(Collected data entries)

━━━━

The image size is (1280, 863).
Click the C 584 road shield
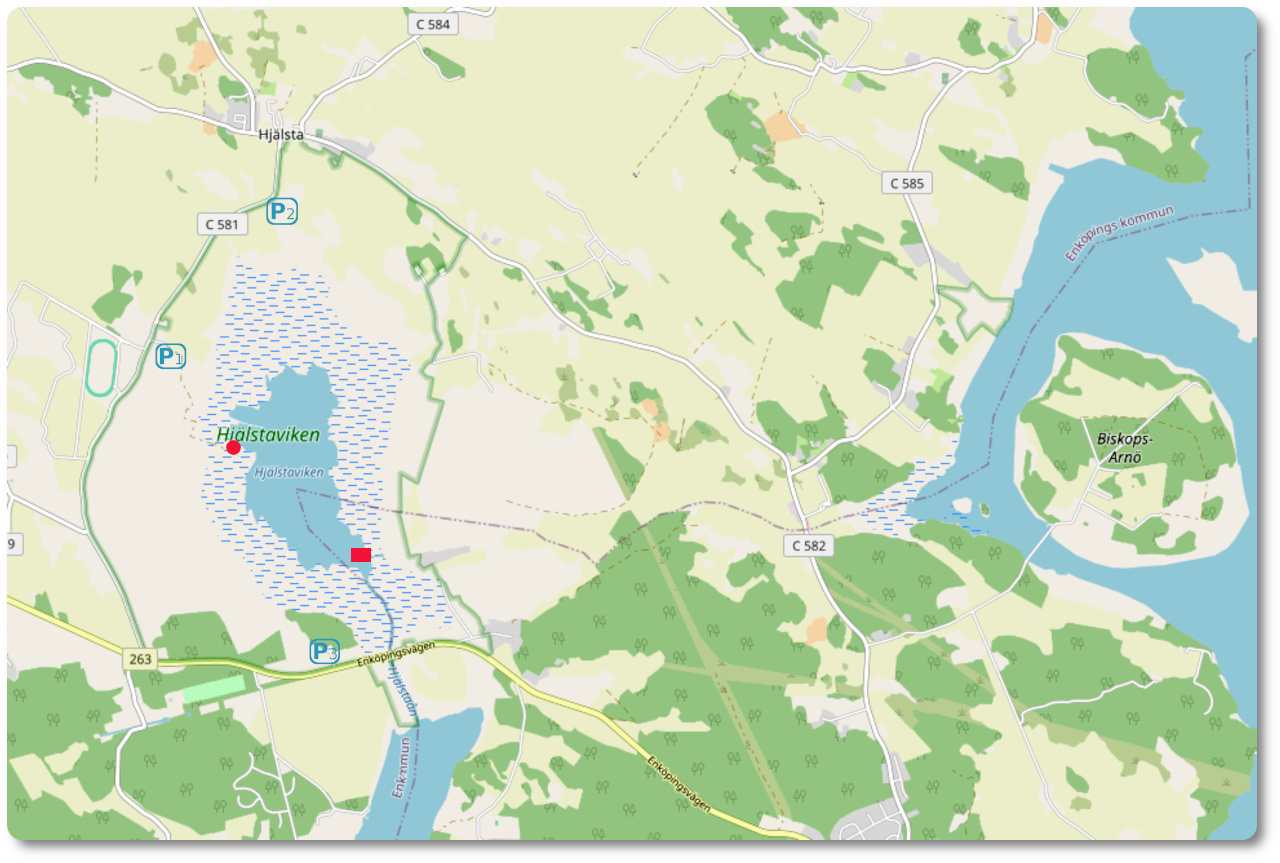pyautogui.click(x=434, y=25)
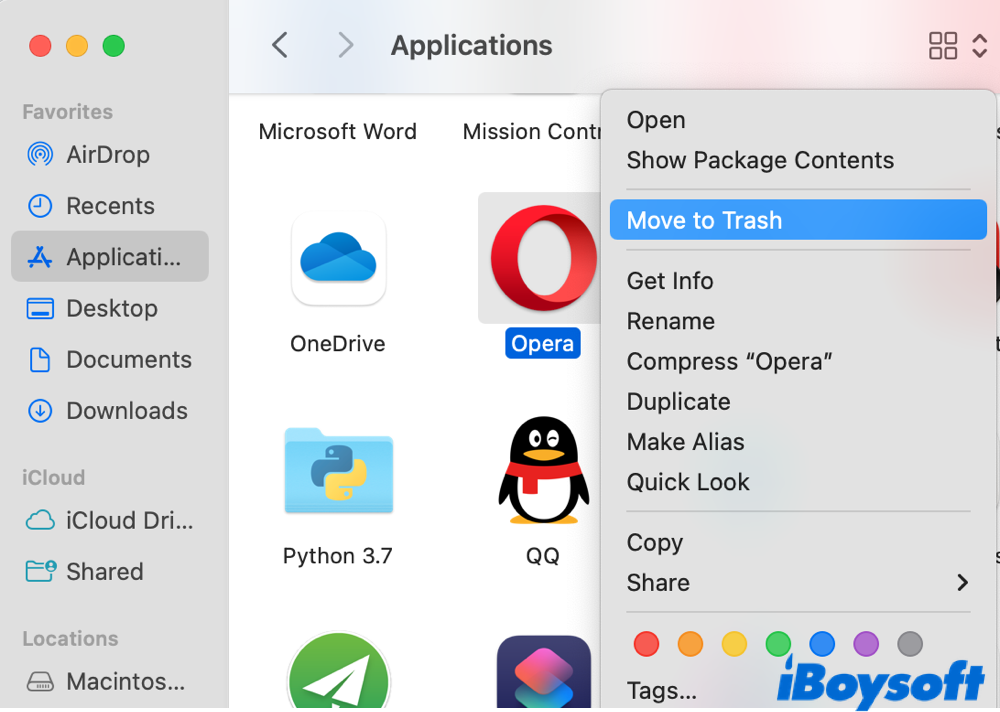1000x712 pixels.
Task: Select the Python 3.7 folder icon
Action: click(x=338, y=471)
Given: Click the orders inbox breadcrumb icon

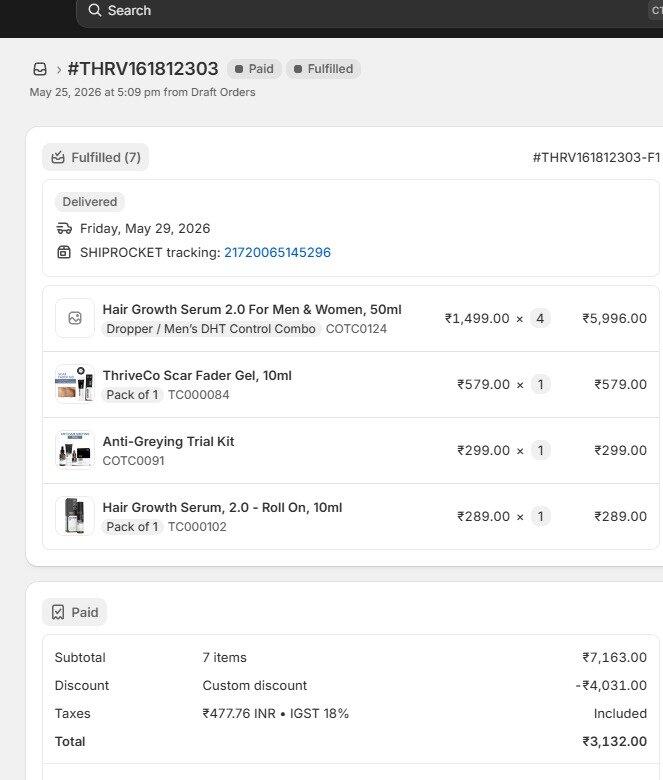Looking at the screenshot, I should [x=40, y=69].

━━━━

Before copying, set the pictures aside; then give the records again exactly.

● **Solution for this problem**:
The image size is (1280, 863).
Click the C 584 road shield
pyautogui.click(x=434, y=25)
1000x712 pixels.
Task: Select the Python 3.7 folder icon
Action: click(x=338, y=471)
Given: Click the orders inbox breadcrumb icon

Looking at the screenshot, I should [x=40, y=69].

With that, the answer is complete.